Assignment
Can you extend the interview with the MD and CEO of Metro Cash & Carry India, picking up after its last sentence?

Document excerpt

Being one of the largest wholesalers in India, Metro Cash & Carry was able to capitalise on the enormous opportunities thrown up by the Covid-19 pandemic. Arvind Mediratta, MD and CEO, Metro Cash & Carry India tells BW Businessworld that the kirana or mom-and-pop stores became the true backbone of the nation during the lockdown. He shares the learnings and the expansion plans for the company and much more. Excerpts:
How was FY 2019-20 for Metro Cash & Carry India?
It was a fruitful year in which we turned profitable for the second time in a row. Our focus and commitment towards the kiranas and independent businesses continued. We strengthened our ‘Smart Kirana’ programme and have already engaged with over 2,000 kiranas wherein we have helped them with modernisation and digitalisation solutions. Our vision is to empower the kiranas and offer them state-of-the-art solutions that will help them stay competitive as well as thrive in the country’s evolving business environment.

The data
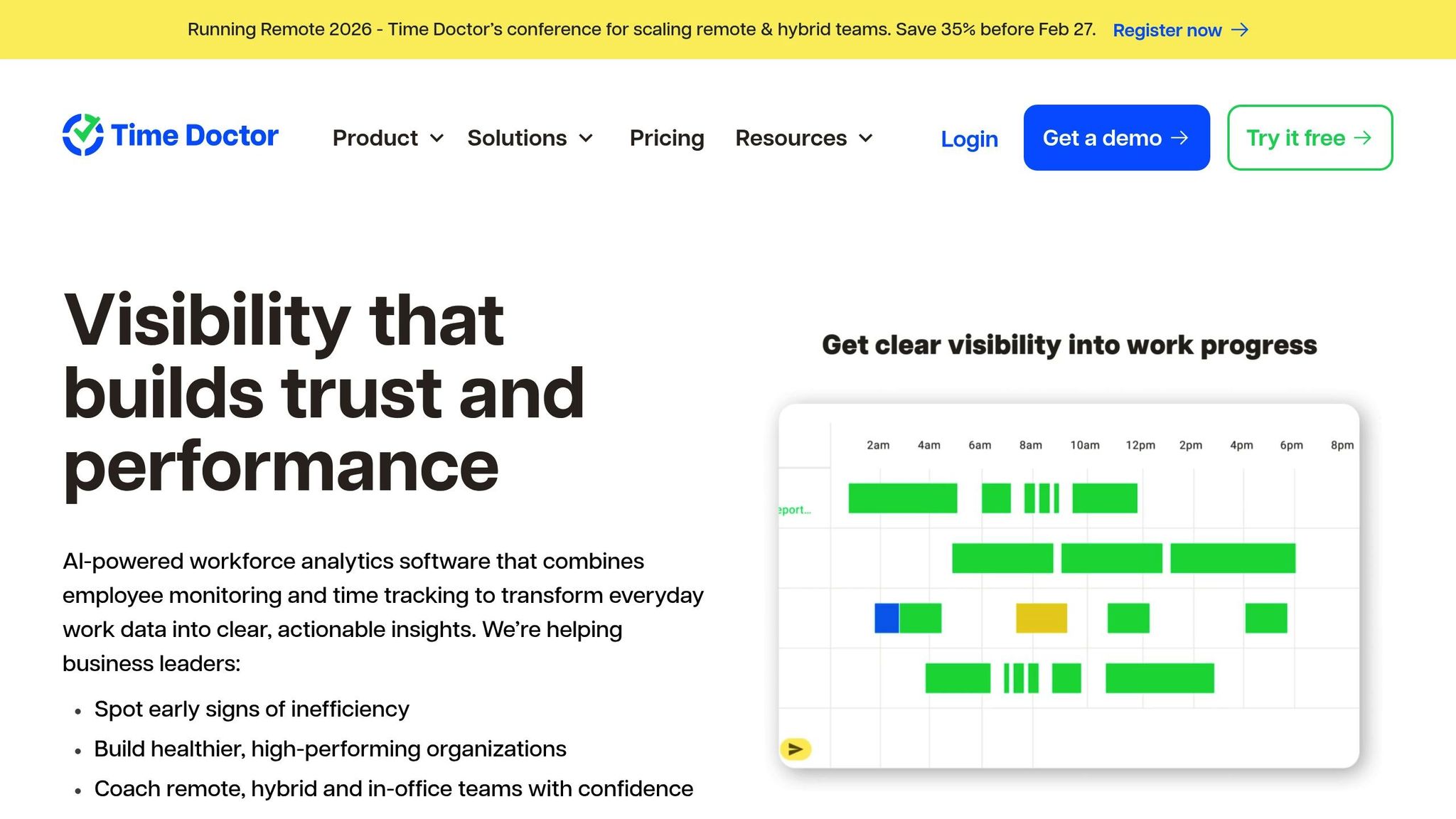The image size is (1456, 819).
Task: Select the 2am time marker in chart
Action: coord(878,445)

Task response
Keeping in mind the current scenario, how do you foresee growth in the Indian market in the next one year and what strategy do you plan to adopt?
Over the next one year, things will slowly begin to return to pre-Covid levels, and growth may be gradual as the world is yet to find a definitive cure. However, we can confidently say that digitisation will continue to play a major role, especially in making businesses and business transactions contactless and cashless.
How is Metro Cash & Carry helping its members digitise and embrace the omni-channel strategy?
Our sustainable solutions like the point-of-sale (PoS) system enable the kiranas to keep track of their inventory, revenue and sales. The storekeepers can also refer to the dashboard and track slow and fast moving items like any other modern retailer. Realising the adoption of technology and digital solutions, we launched our ecommerce app in April.
Customers are primarily buying staples, daily essentials, food and confectionery followed by home and personal hygiene, ready-to-eat, frozen and dairy products. We have seen a lakh- plus downloads of our app in less than three months. Kiranas who are considered conservative also prefer ordering on our app.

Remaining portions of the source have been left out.